Arte e Intelligenza Artificiale nella mostra di Andrés Pachón a Napoli
Nella personale allestita alla Shazar Gallery di Napoli Andrés Pachón ribalta una prospettiva ormai assodata. Mostrando procedure e risultati di un’Intelligenza Artificiale alle prese con un database di immagini create dall’uomo.
I lavori di Andrés Pachón (Madrid, 1985) si concentrano sulla costruzione della conoscenza attraverso la fotografia, coniugando trasversalmente storia, etnografia e tecnologia.

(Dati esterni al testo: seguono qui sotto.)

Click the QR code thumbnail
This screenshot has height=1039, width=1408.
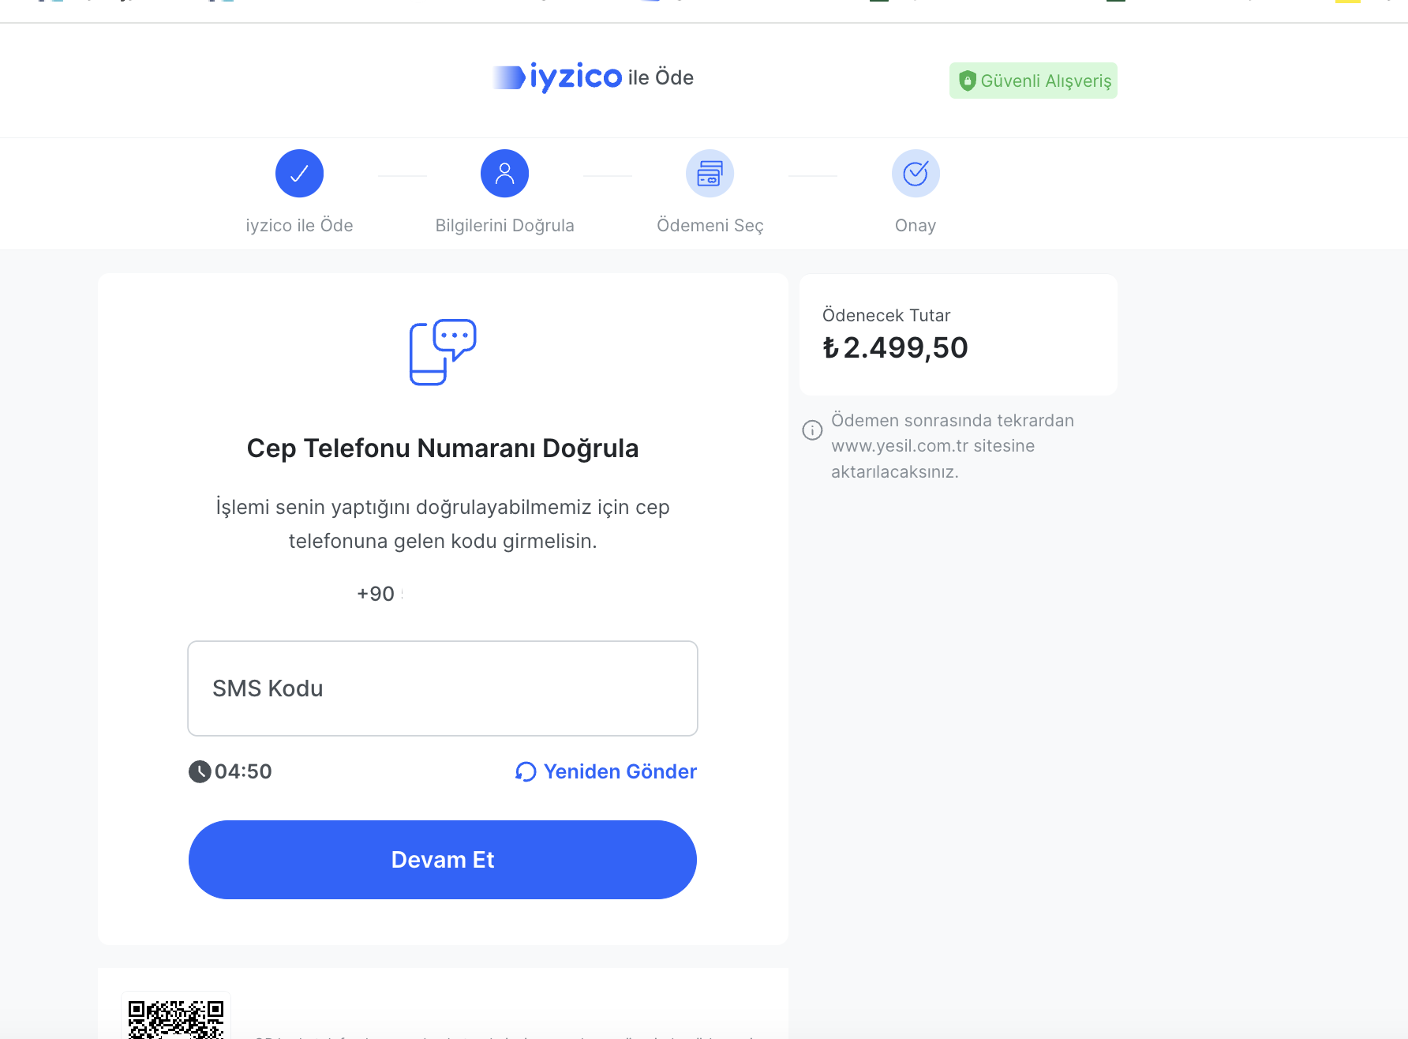(x=176, y=1018)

Class(h), la sua prima personale italiana, ne rivela la passione classificatoria, con grandi pannelli di piccole fotografie in successione da lui scelte e divise in categorie. Le immagini sono però, in questo caso, disvelamenti di un software, creazioni di un’Intelligenza Artificiale nutrita con un ampio dataset di fotografie dell’archivio della Public Library di New York.
IL LINGUAGGIO DI ANDRÉS PACHÓN
Se non c’è tecnica che sottintenda la fatica dell’imprecisione, così l’Intelligenza Artificiale fa i conti con l’ottimizzazione di ciò che vede e processa. Rielabora i soggetti forzandone le similitudini, cerca nella molteplicità delle informazioni le basi del realismo. Il software non deroga al piacere dell’invenzione producendo immagini oniriche e lisergiche e la certezza di categorie assolute è rotta da investigazioni atemporali. Le opere in mostra offrono allora visioni degne di bestiari fantastici. La fisiognomica di attori d’antan è smontata e ricostruita, vedute di città rivelano mondi inesplorati e lontanissimi. L’osservazione diventa esperienza conoscitiva, rivelazione dell’intrinseca molteplicità di ogni cluster e, con essa, della sua potenziale inesauribilità. La macchina, con le sue deformazioni e i suoi errori di interpretazione, dell’arte utilizza la visionarietà, dalla tecnologia mutua la riproducibilità.
LE IMPLICAZIONI ARTISTICHE DELLA AI
Quando nel 2018 il Ritratto di Edmond de Belamy, prima opera creata da un’Intelligenza Artificiale a essere messa sul mercato, fu battuto all’asta da Christie’s per 432.500 dollari, l’autorevolezza di tale processo creativo fu al centro di ampi dibattiti, con sottolineature frequenti del suo carattere sfuggente. Nella mostra napoletana di Pachón, una Scatola nera (videoinstallazione interattiva) è posta in ruolo di tramite fra artista-programmatore e pubblico, offrendo uno spunto diretto di riflessione. Il fruitore è libero di scandagliare l’archivio e visualizzare assonanze e forzature del pensiero sintetico. La scelta di parole chiave da ricercare determina un processo in cui comunicazione, percezione e creazione si integrano e alternano a colpi di mouse sincopati. Intelligenza Artificiale e collettiva, sensory remapping e critica su schermo.